Пелагея, тряся подбородком, проводила в переднюю, помогла надеть шинель. Закрыв дверь, долго звякала цепочкой, не попадая в прорез, и звяканье провожало Евгения Павловича по лестнице.
На нижней площадке попался навстречу сосед, инженер Арандаренко. Встреча была неприятной. Евгению Павловичу такие разговорчивые люди, как Арандаренко, всегда казались не настоящими, а вроде заводных игрушек или ученых дроздов; теперь же они особенно раздражали.
Поклонившись, хотел проскользнуть, но Арандаренко перегородил дорогу шестью пудами мяса, и пуговица генеральской шинели завертелась в арандаренковских огурчиках-пальцах.
— Ваше превосходительство… Здравствуйте, здравствуйте! Ну, що вы скажете? А? Голова на спину заворачивается. Вы чуяли: никакой интеллигенции им не нужно. А? Они говорят: «Каждая кухарка может управлять государством». Кухарка! А? Кухарка — министр! А мы с вами на кухню в поваренные мальчики. «Оце дило», як кажут наши хохлы. Инженер-электрик и профессор Военно-юридической академии в поваренных мальчиках. Скаженный будынок. А?
Пуговица закручивалась все туже, и казалось, что Арандаренко вырвет ее с мясом. От этого и еще от чего-то неосознанного генерал почувствовал едкую ненависть к инженеру и суховато сказал:
— Не судим, да не осудят и нас.
Арандаренко выпустил пуговицу, чмокнул языком.
— Уныние? Апатия? Нельзя, дорогой Евгений Павлович. Нужно бороться до последней капли. Мы, интеллигенция…
Стало ясно, что инженер завелся надолго. Чтобы спасти положение и выиграть бой, генерал сказал с подчеркнутой любезностью:
— Милости прошу вечерком, поговорить… На базар спешу, извините, а то опоздаю.
Поднеся руку к козырьку, скользнул обходным движением вдоль стены и, миновав инженера, вышел на улицу.

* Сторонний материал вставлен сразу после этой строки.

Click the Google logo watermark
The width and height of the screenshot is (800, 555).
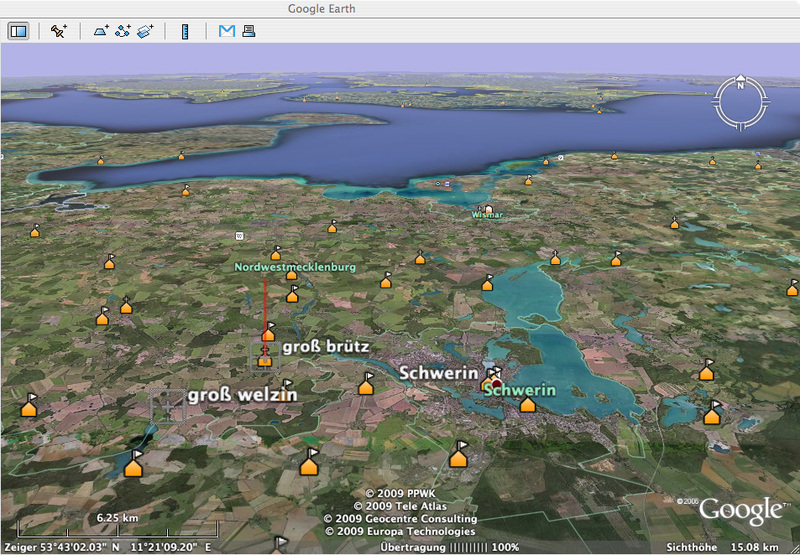[x=739, y=510]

Выйдя, огляделся. Смотреть на улицу было обидно и любопытно.
Она шелушилась. С ее каменного тела с шипом и шуршанием лупилась и неслась по мостовой и тротуарам, подхлестываемая мокрыми порывами рвавшегося с моря сырого ветра, заразная сухая шелуха. Она отслаивалась отовсюду. С вялых губ рассеянно бредущих прохожих спадала подсолнуховой лузгой, со стен — цветными комками извести и штукатурки, с мертвообвисших вывесок — ровными квадратиками лопнувшей краски и тончайшими слоинками золотой сусали.

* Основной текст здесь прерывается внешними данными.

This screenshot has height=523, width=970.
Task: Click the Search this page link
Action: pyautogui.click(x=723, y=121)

Улица оголялась день ото дня с вялым и бездушным цинизмом.
И даже люди были похожи на блеклую шелуху, выброшенную в сырой ветер переболевшими квартирами.

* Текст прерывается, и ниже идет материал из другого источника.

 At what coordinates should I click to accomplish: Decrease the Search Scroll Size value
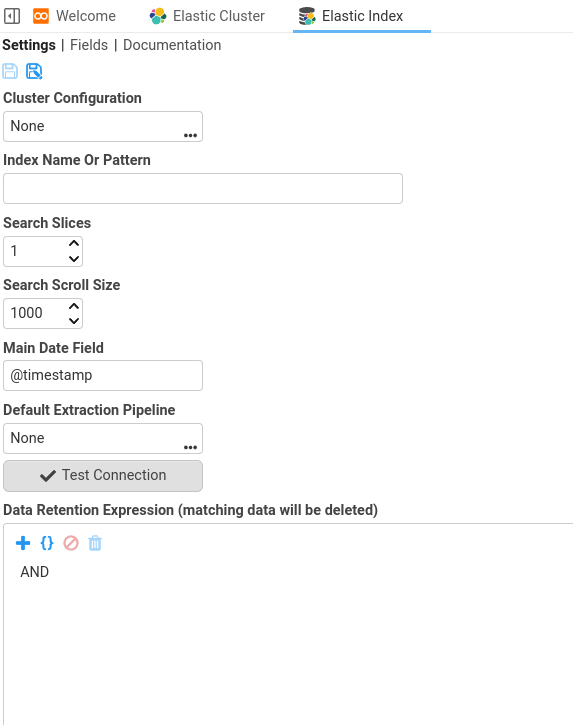74,321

И самому себе Евгений Павлович казался таким же высохшим струпом, отпавшим от разбитого, перенесшего уже роковые минуты кризиса тела, гонимым ветром по призрачному миру оголенной улицы.
Ветер то взбрасывал полы шинели, выворачивая красные внутренности подкладки, то подергивал за оторванный с одной стороны хлястик, то путался в сухих ногах, обтянутых диагоналевыми трубками с двойными лампасами.
Ветер побратался с временем. Ему было решительно плевать на возраст и звание профессора юридической академии. Он хлестал генерала по лицу, разбойно свистел в уши Евгению Павловичу, шатал его и гнал сухонькую фигуру по тротуару, пользуясь шинелью, как парусом.